(Sharecast News) - LondonMetric Property reported strong rental and dividend growth in a trading update ahead of its full-year results on Thursday, as the group pointed to continued momentum across its £7.6bn triple net lease portfolio following the integration of Urban Logistics REIT.

For the year ended 31 March, net rental income rose by around 16% to more than £450m, with occupancy at 98% and an average lease length of 17 years.

Like-for-like income growth was 4.2%, while rent reviews delivered an average uplift of 19%, including a 38% uplift on logistics open market reviews.

The EPRA cost ratio fell to 7.7%, with further reductions expected.

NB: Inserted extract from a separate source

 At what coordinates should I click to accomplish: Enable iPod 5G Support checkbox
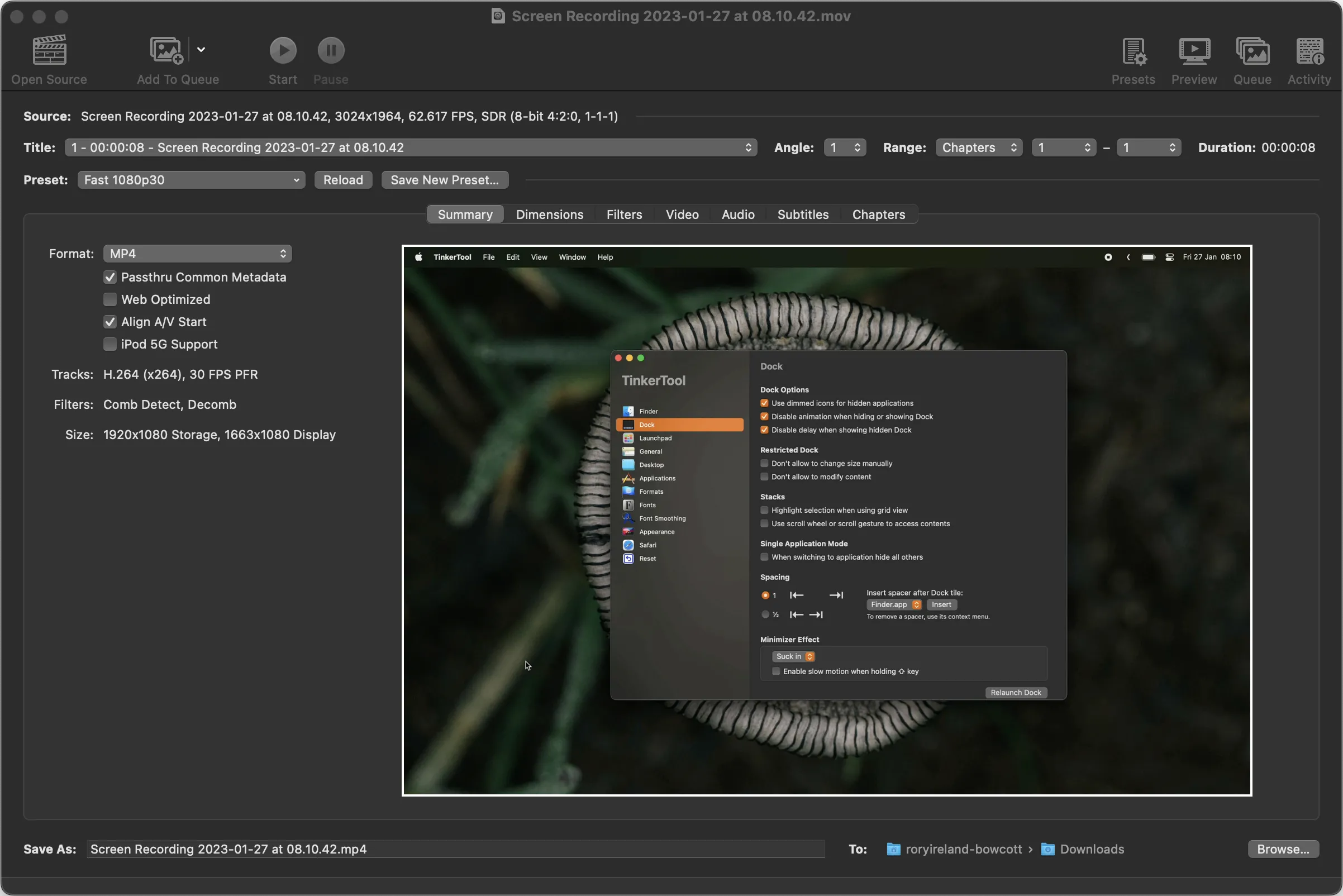pyautogui.click(x=109, y=344)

LondonMetric said it expected to report a 4% increase in full-year dividend per share to 12.45p, marking its eleventh consecutive year of growth.

Investment activity remained active, with £318m of disposals completed across 57 assets at a blended net initial yield of 5.7%, in line with book values.

They included 41 former LXi REIT and Urban Logistics REIT assets.

Since the last update, a further 20 assets were sold for £57m, including urban logistics, Travelodge hotels and convenience and DIY assets.

Over the full year, the company also made 35 direct investments totalling £333m at a blended NIY of 5.5%, rising to around 6.1% over five years, in addition to £1.2bn of assets acquired through M&A.

More recently, LondonMetric acquired 10 assets for £79m, including four Premier Inn hotels for £47.8m with a 22-year weighted average unexpired lease term and CPI-linked rents guaranteed by Whitbread, alongside a logistics unit in Greater Manchester and additional assets including a Crowne Plaza hotel at Manchester Airport.

Asset management activity added around £16.5m of annual rent through 327 initiatives, including £11m from 258 rent reviews and £6m from 69 lettings and regears.

The latter delivered an average rental uplift of 23% and a weighted average lease length of 10 years.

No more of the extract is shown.